292. Cholecystitis Acute cholecystitis usually presents with sudden onset of right upper quadrant
abdominal pain, fever, vomiting, and leukocytosis. The primary inciting event is a gallstone obstructing the cystic duct
with subsequent inflammation and infection.

293. Gallstone Disease Gallstone ileus results from small bowel obstruction due to a gallstone that has
passed through a biliary-enteric fistula. As the stone advances it may cause 'tumbling' obstruction before ultimately
causing complete obstruction. Treatment involves surgical removal of the stone and cholecystectomy.

294. Acute Pancreatitis Pancreatic pseudocyst is an encapsulated area (comprised of enzyme-rich fluid,
tissue, and debris) that causes an inflammatory response. Diagnosis is confirmed by abdominal imaging.
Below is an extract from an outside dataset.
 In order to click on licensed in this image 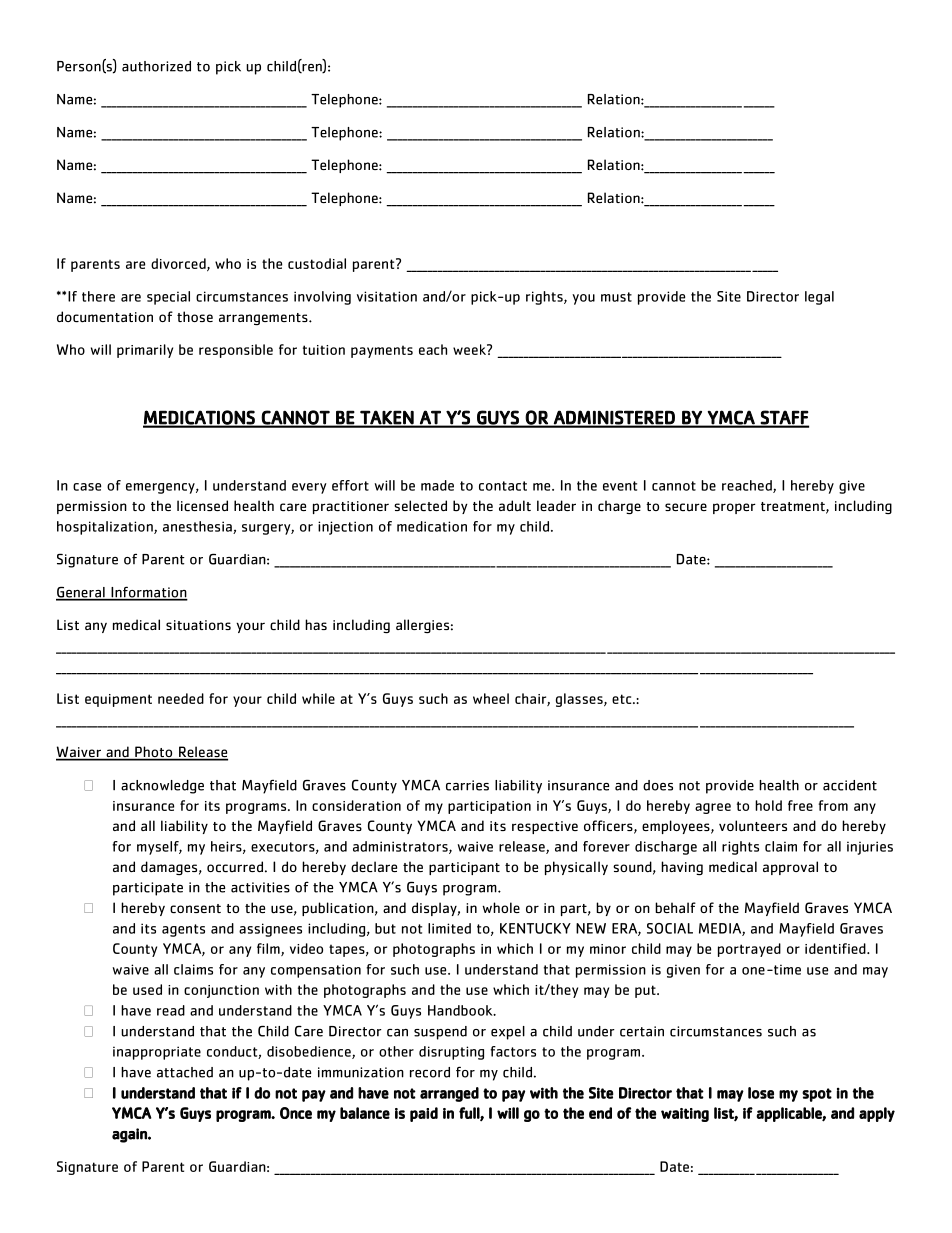, I will do `click(202, 505)`.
Expectant
management is preferred initially in patients with minimal or no symptoms and without complications. Endoscopic
drainage is typically reserved for patients with significant symptoms (e.g. abdominal pain, vomiting), infected
pseudocyst, or evidence of pseudoaneurysm.

295. Mesenteric Ischemia Acute mesenteric ischemia is commonly due to abrupt arterial occlusion from
cardiac embolic events (e.g. ventricular thromboembolism). If ischemia is prolonged, patients may develop more focal
findings due to infarction, perforation, or peritonitis. Laboratory studies typically show leukocytosis, elevated
hemoglobin, elevated amylase, and metabolic acidosis.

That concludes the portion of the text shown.